> DESCRIPTION OF THE TASK:
Copy the material below word for word, line by line, leaving nothing out.
[START]
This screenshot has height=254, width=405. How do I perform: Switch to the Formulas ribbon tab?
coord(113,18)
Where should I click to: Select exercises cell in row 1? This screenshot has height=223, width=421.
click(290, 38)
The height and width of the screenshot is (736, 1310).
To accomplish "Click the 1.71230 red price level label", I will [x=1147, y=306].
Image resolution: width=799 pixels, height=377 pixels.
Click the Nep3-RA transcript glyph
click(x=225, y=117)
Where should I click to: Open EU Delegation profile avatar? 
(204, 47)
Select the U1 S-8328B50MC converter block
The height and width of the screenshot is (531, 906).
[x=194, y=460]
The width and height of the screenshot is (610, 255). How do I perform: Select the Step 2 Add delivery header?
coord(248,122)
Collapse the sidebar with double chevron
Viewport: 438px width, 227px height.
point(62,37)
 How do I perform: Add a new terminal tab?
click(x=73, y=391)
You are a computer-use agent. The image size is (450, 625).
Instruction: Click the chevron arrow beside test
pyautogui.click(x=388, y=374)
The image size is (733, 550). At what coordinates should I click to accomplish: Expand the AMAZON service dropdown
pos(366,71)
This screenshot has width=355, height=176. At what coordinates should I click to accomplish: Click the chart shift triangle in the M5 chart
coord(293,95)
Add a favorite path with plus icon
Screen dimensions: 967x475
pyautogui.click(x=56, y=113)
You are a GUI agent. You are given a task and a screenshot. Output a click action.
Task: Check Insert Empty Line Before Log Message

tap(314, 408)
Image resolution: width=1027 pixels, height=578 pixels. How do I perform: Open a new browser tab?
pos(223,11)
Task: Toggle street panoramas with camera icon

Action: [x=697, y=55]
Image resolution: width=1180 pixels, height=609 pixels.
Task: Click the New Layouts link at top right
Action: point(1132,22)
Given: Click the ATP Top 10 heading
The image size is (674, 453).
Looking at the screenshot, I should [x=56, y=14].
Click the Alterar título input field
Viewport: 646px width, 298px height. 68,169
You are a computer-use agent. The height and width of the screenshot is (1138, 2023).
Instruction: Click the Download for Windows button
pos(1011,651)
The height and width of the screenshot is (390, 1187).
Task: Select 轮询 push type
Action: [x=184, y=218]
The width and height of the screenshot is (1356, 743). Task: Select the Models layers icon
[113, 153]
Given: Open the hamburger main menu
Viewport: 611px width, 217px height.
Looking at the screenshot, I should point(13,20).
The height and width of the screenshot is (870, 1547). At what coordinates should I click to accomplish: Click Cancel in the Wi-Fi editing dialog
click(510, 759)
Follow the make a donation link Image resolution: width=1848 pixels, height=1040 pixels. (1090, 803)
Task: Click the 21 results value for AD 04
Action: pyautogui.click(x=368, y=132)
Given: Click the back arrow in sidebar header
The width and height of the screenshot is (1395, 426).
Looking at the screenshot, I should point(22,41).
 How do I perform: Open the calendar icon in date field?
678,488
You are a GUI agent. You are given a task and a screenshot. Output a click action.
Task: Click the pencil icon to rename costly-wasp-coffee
[END]
> CORRECT ANSWER:
This screenshot has height=254, width=405. How do I perform: Switch to the Formulas ribbon tab?
coord(113,18)
Where should I click to: Select exercises cell in row 1? This screenshot has height=223, width=421.
click(290, 38)
The height and width of the screenshot is (736, 1310).
To accomplish "Click the 1.71230 red price level label", I will [x=1147, y=306].
Image resolution: width=799 pixels, height=377 pixels.
Click the Nep3-RA transcript glyph
click(x=225, y=117)
Where should I click to: Open EU Delegation profile avatar? 
(204, 47)
Select the U1 S-8328B50MC converter block
The height and width of the screenshot is (531, 906).
[x=194, y=460]
The width and height of the screenshot is (610, 255). How do I perform: Select the Step 2 Add delivery header?
coord(248,122)
Collapse the sidebar with double chevron
Viewport: 438px width, 227px height.
point(62,37)
 How do I perform: Add a new terminal tab?
click(x=73, y=391)
You are a computer-use agent. The image size is (450, 625).
Instruction: Click the chevron arrow beside test
pyautogui.click(x=388, y=374)
The image size is (733, 550). At what coordinates should I click to accomplish: Expand the AMAZON service dropdown
pos(366,71)
This screenshot has width=355, height=176. At what coordinates should I click to accomplish: Click the chart shift triangle in the M5 chart
coord(293,95)
Add a favorite path with plus icon
Screen dimensions: 967x475
pyautogui.click(x=56, y=113)
You are a GUI agent. You are given a task and a screenshot. Output a click action.
Task: Check Insert Empty Line Before Log Message

tap(314, 408)
Image resolution: width=1027 pixels, height=578 pixels. How do I perform: Open a new browser tab?
pos(223,11)
Task: Toggle street panoramas with camera icon

Action: [x=697, y=55]
Image resolution: width=1180 pixels, height=609 pixels.
Task: Click the New Layouts link at top right
Action: point(1132,22)
Given: Click the ATP Top 10 heading
The image size is (674, 453).
Looking at the screenshot, I should [x=56, y=14].
Click the Alterar título input field
Viewport: 646px width, 298px height. 68,169
You are a computer-use agent. The height and width of the screenshot is (1138, 2023).
Instruction: Click the Download for Windows button
pos(1011,651)
The height and width of the screenshot is (390, 1187).
Task: Select 轮询 push type
Action: [x=184, y=218]
The width and height of the screenshot is (1356, 743). Task: Select the Models layers icon
[113, 153]
Given: Open the hamburger main menu
Viewport: 611px width, 217px height.
Looking at the screenshot, I should point(13,20).
The height and width of the screenshot is (870, 1547). At what coordinates should I click to accomplish: Click Cancel in the Wi-Fi editing dialog
click(510, 759)
Follow the make a donation link Image resolution: width=1848 pixels, height=1040 pixels. (1090, 803)
Task: Click the 21 results value for AD 04
Action: pyautogui.click(x=368, y=132)
Given: Click the back arrow in sidebar header
The width and height of the screenshot is (1395, 426).
Looking at the screenshot, I should point(22,41).
 How do I perform: Open the calendar icon in date field?
678,488
You are a GUI agent. You are given a task and a screenshot. Output a click action.
Task: Click the pencil icon to rename costly-wasp-coffee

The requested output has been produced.